One evening at my grandparents house my uncle announced he was heading back to the hotel for the evening. On foot. After dark. Someone offered to drive him, but he shrugged it off and said he'd enjoy the exercise on such a nice night.

My stress level spiked. My stomach tied into knots. I reminded myself we were not in Guatemala, and that pick-pockets, muggers, and kidnappers were hardly likely to target my uncle in a sleepy little beach town in California.

He left, spent the night in the hotel, and arrived back at the house the following morning without incident.  

At the end of the vacation, I mistily hugged each family member, content that at least this time I know I'll be seeing them all again much more quickly than the last span of 16+ months apart. I had a great little bonus visit with a childhood friend who was also vacationing in San Francisco, and then made the trip home to Guatemala.

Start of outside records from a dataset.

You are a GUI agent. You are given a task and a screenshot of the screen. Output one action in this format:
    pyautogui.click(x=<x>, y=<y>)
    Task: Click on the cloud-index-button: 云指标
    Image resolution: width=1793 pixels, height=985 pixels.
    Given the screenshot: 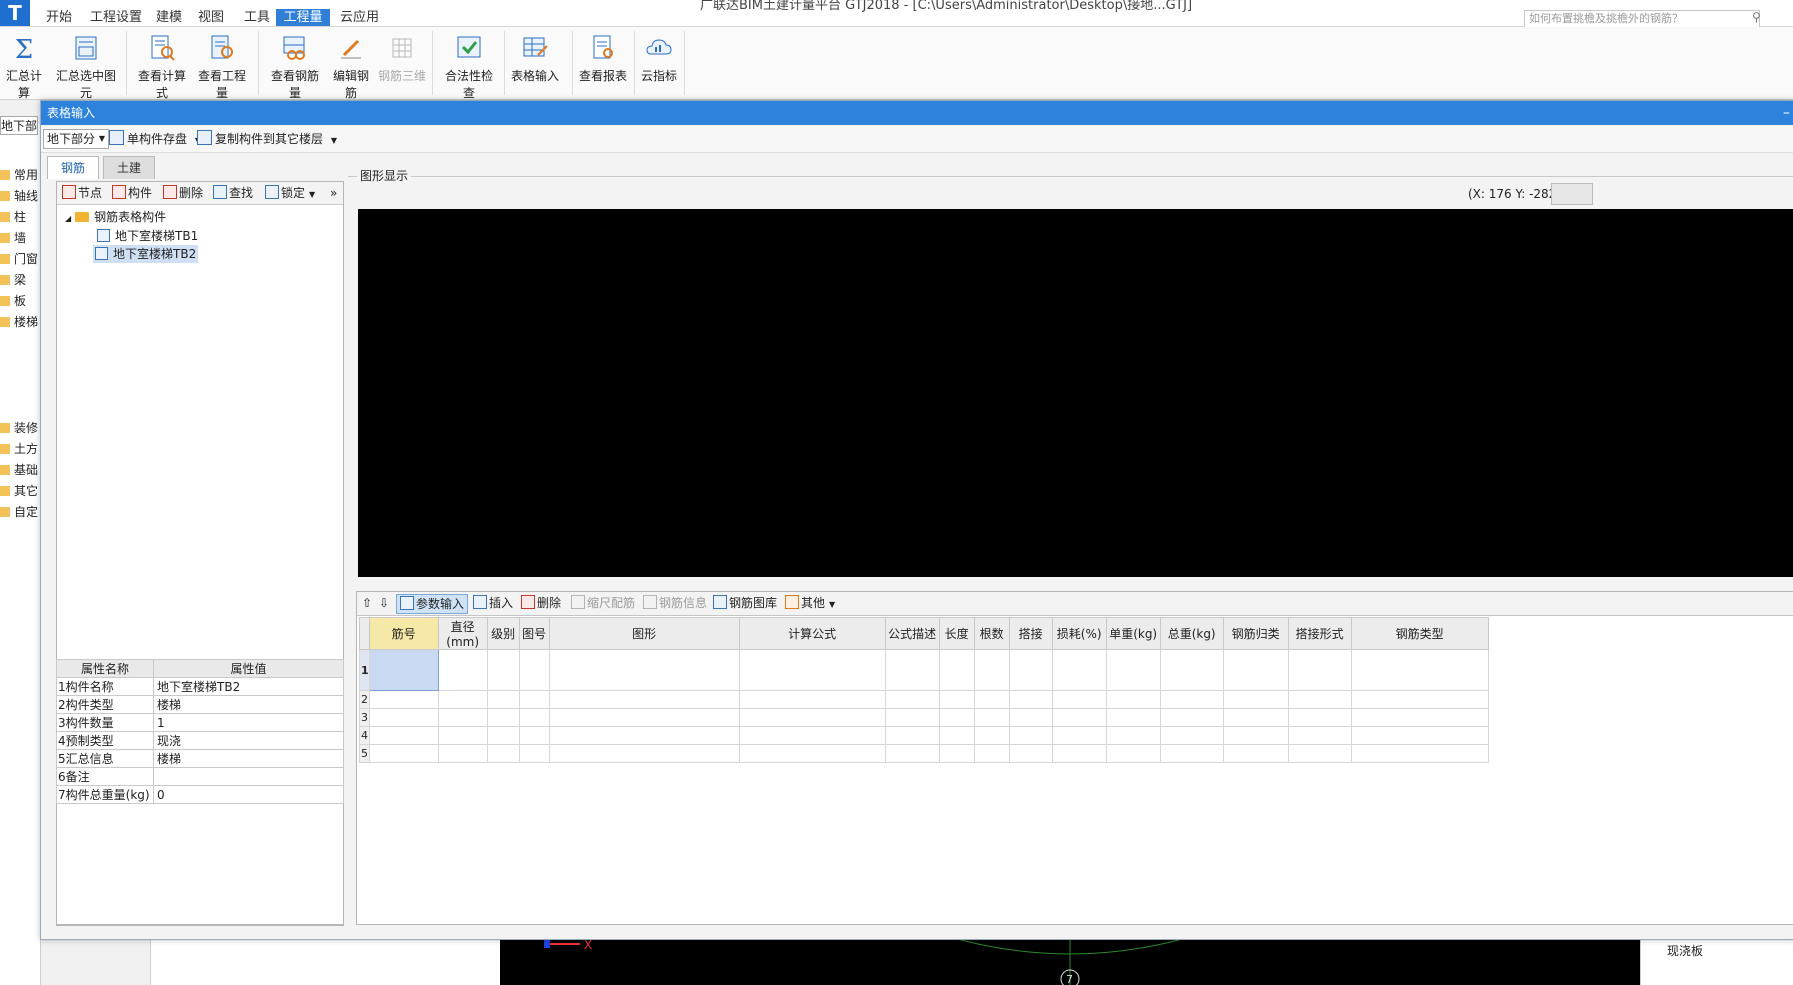 What is the action you would take?
    pyautogui.click(x=659, y=62)
    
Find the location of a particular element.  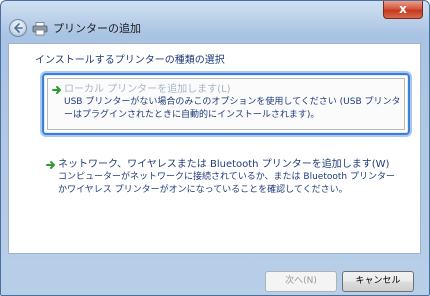

button-bar: 次へ(N) キャンセル is located at coordinates (215, 274).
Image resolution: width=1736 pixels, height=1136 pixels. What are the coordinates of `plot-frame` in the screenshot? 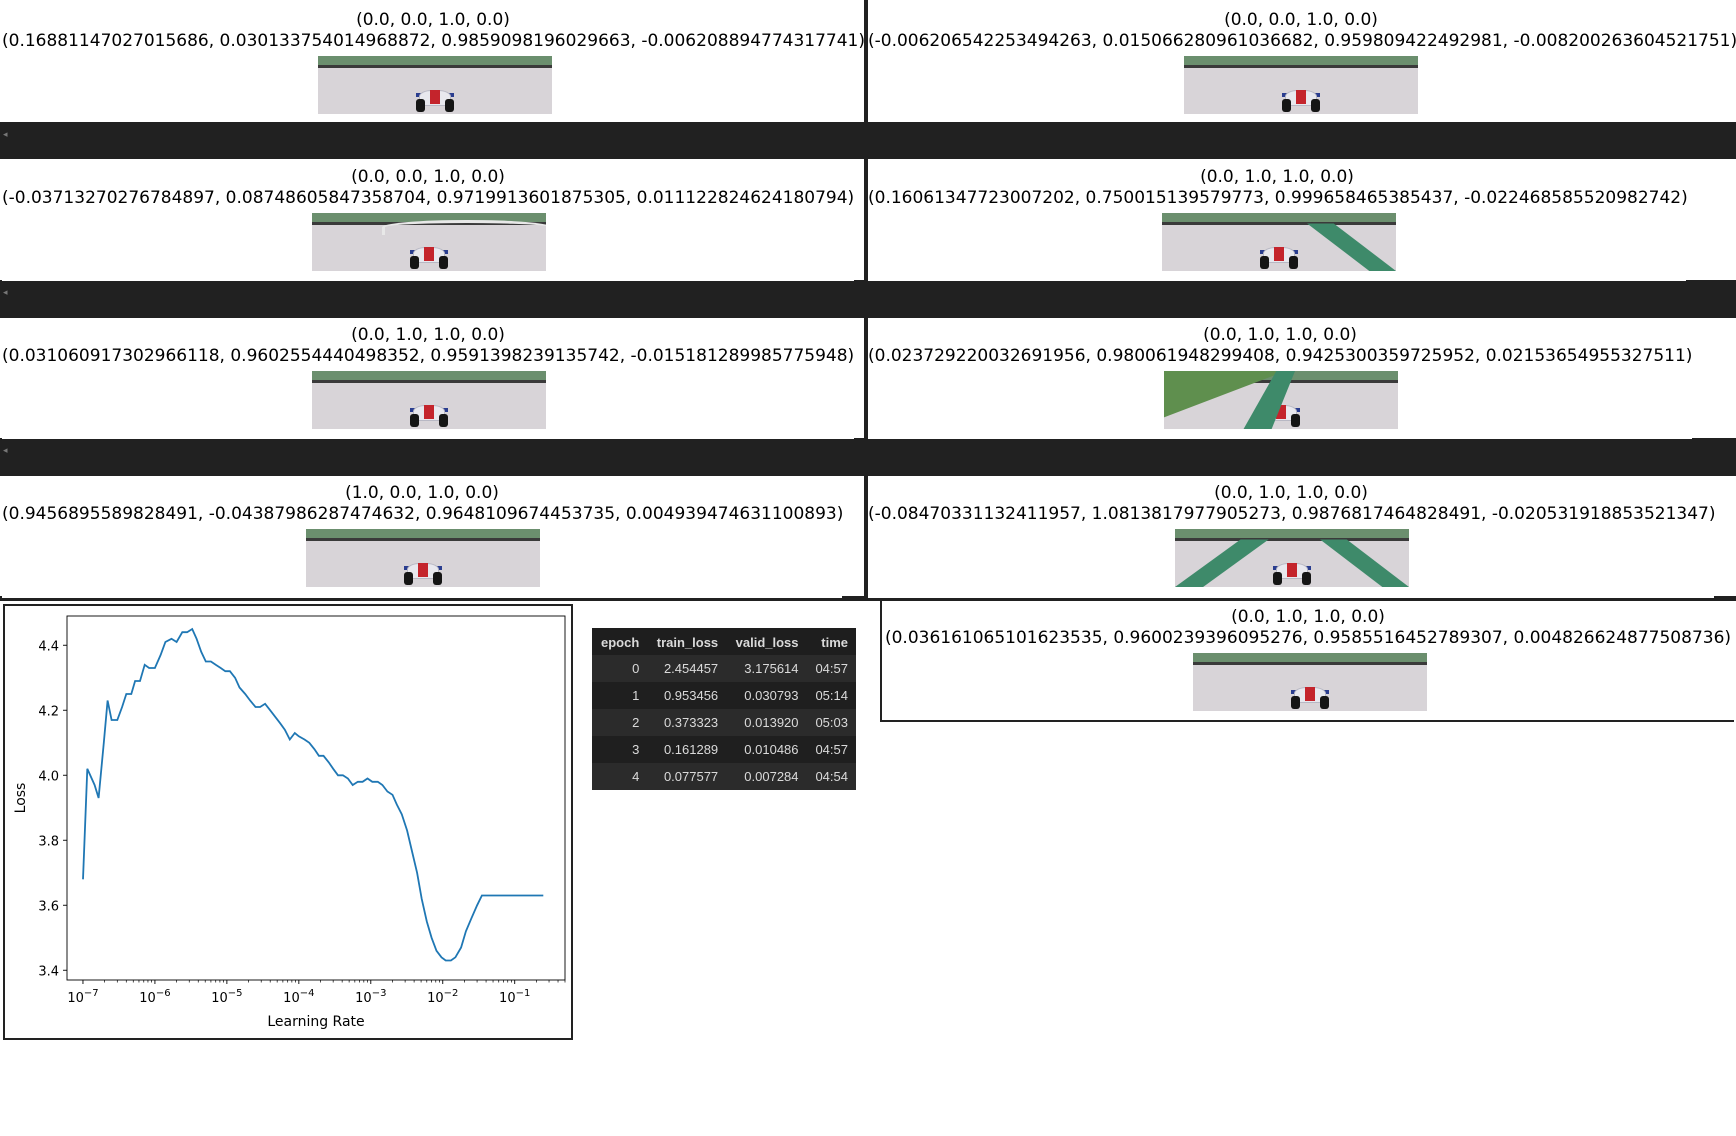 It's located at (316, 798).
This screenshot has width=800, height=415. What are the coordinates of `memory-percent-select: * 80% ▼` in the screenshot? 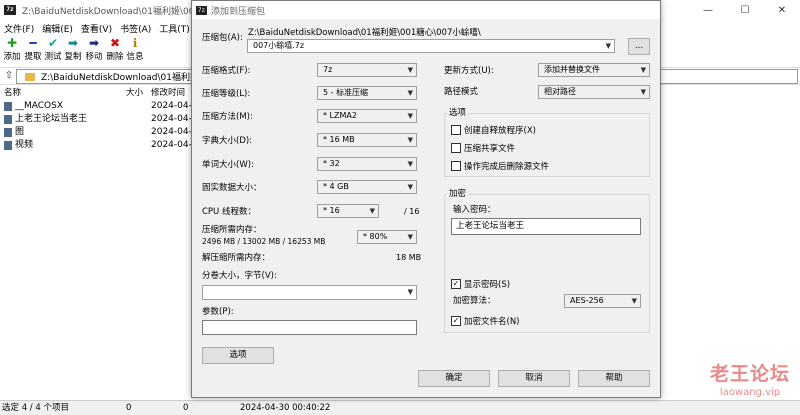 It's located at (387, 237).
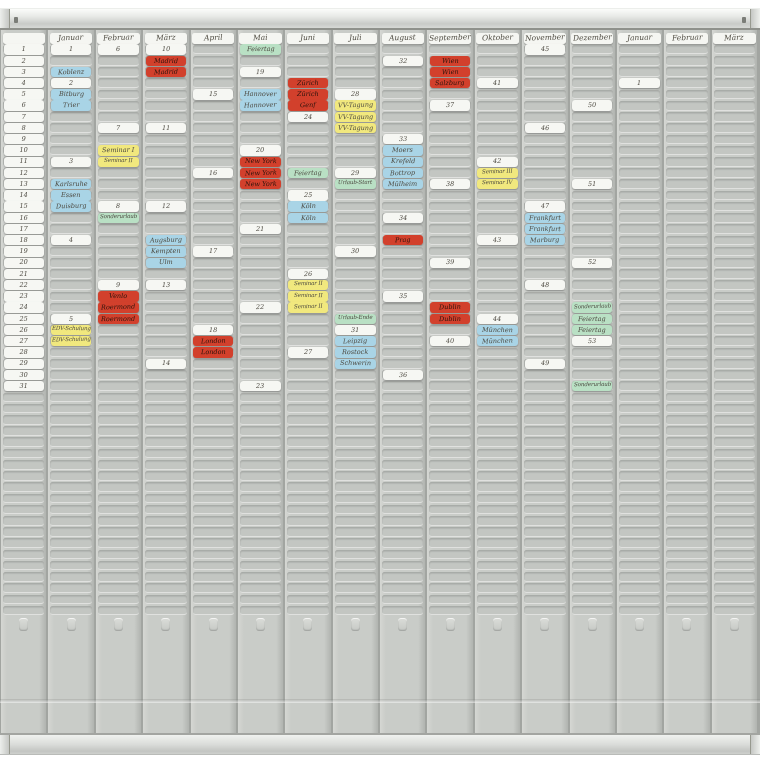 The width and height of the screenshot is (760, 760). What do you see at coordinates (498, 162) in the screenshot?
I see `t-card-white: 42` at bounding box center [498, 162].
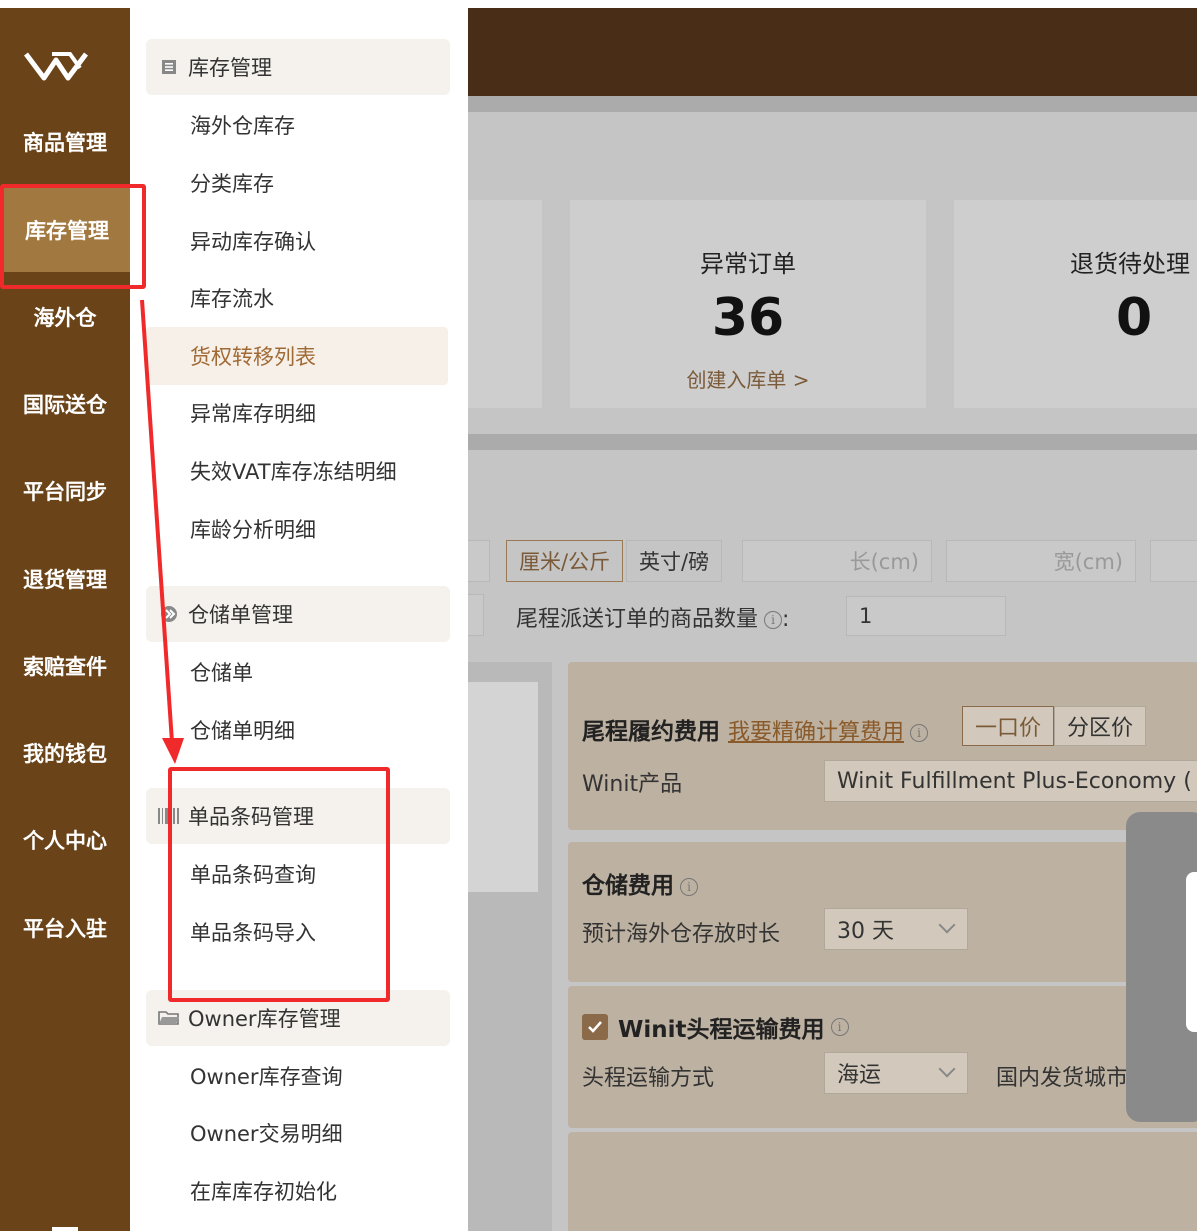  Describe the element at coordinates (320, 471) in the screenshot. I see `submenu-item-vat-frozen: 失效VAT库存冻结明细` at that location.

I stepped back into my life here without much thought, again, things felt surreal in that they felt so normal. How can I comfortably inhabit  the world of Scarcity and Anxiety, as well as Serenity and Abundance? In the US airports I made small talk with strangers, sat between iPad and laptop users while I happily read on my Kindle, and took out my wallet without a second thought as I swiped purchases on my credit card. In the Guatemalan airport I smoothly picked up my defensive living habits of hiding valuables, stowing cash all over my body, and judiciously choosing who to make eye contact with or smile at.

As I walked down the muddy path to the house I share with my host family, my three host siblings shouted my name and ran to me to help carry my bags. I stumbled over the Q'eqchi', but it came out alright. Canchita meowed plaintively at me while I fumbled with the keys, but one look at her plump self assured me she was by no means neglected in my absence. In the evening I walked into the kitchen with my glass of water and tore into the fresh tortillas, easily using them in place of silverware to ferry food to my mouth. Sometimes I wonder what it is I am accomplishing here, but at the very least, I have made a home.